Thrifty Brits Reveal Their Top Hacks for Saving Money

Thrifty Brits Reveal Their Top Hacks for Saving Money

Although government departments, civil servants, and some media outlets will claim that the rise in the cost of living is ‘under control’ or even in ‘reverse’, the vast majority of the country will view that as a lot of ‘codswallop‘. Up and down the country, people continue to feel the ‘pinch’, and a new report has revealed the impact of rising prices, with as many as four in five now describing themselves as “thrifty.”

Knowing how to get what you need while spending as little as possible is an essential skill in this day and age, and the good news is that many more are learning how to do it.

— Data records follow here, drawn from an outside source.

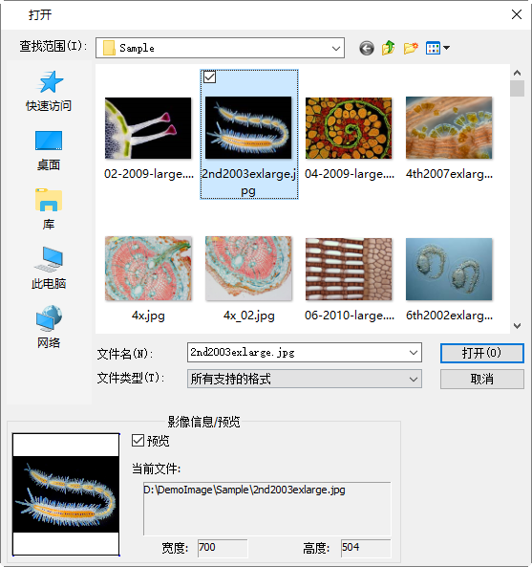Uncheck the 2nd2003exlarge.jpg file checkbox
Screen dimensions: 532x567
(209, 77)
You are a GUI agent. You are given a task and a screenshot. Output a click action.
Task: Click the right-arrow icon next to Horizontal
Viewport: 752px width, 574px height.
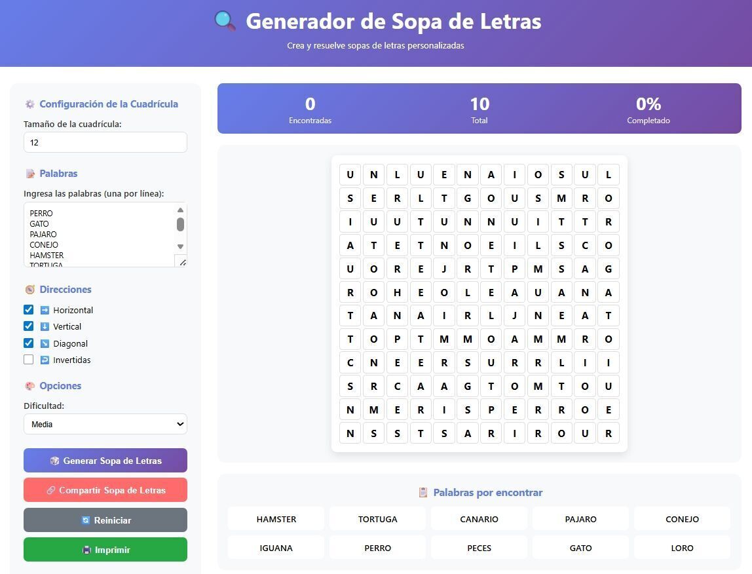(x=45, y=310)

People who are careful with money have historically been described as ‘tight’, ‘cheap’, or ‘thrifty’—second-level insults. However, times have changed, and nowadays, being smart with money and being labelled with words such as thrifty should be taken as a compliment.

E.ON Next has recently commissioned some research (conducted in June 2024) aimed at exploring how Brits are making their pennies go further. The research involved 2,000 UK respondents aged 18+.

The results revealed a list of ways clued-up cash-savers are cutting back on their spending, with cooking from scratch (37 per cent), using coupons and discount codes (33 per cent), being smarter with energy use (32 per cent), batch cooking (22 per cent) and even DIY home repairs (21 per cent) all featuring.

A woman reading her shopping list in a supermarket

In fact, according to energy supplier E.ON Next, 70 per cent of those who took part in the survey regularly find ways to reduce their spending.

The nation is also cutting costs by shopping around for cheaper insurance (29 per cent), eating fewer meals out (30 per cent), and sticking to a meal plan and shopping list (28 per cent).

It’s no surprise that 47 per cent insist they have spent less in the last few years, and three-quarters (76 per cent) say saving money is their top priority this year. In fact, 45 per cent feel more optimistic about their finances this year than last year—so much so that seven in ten (76 per cent) want to prioritise saving over the next 12 months.

A man turning down the temperature on the thermostat

Seven in ten (72 per cent) feel more knowledgeable about how to save energy and reduce their bills.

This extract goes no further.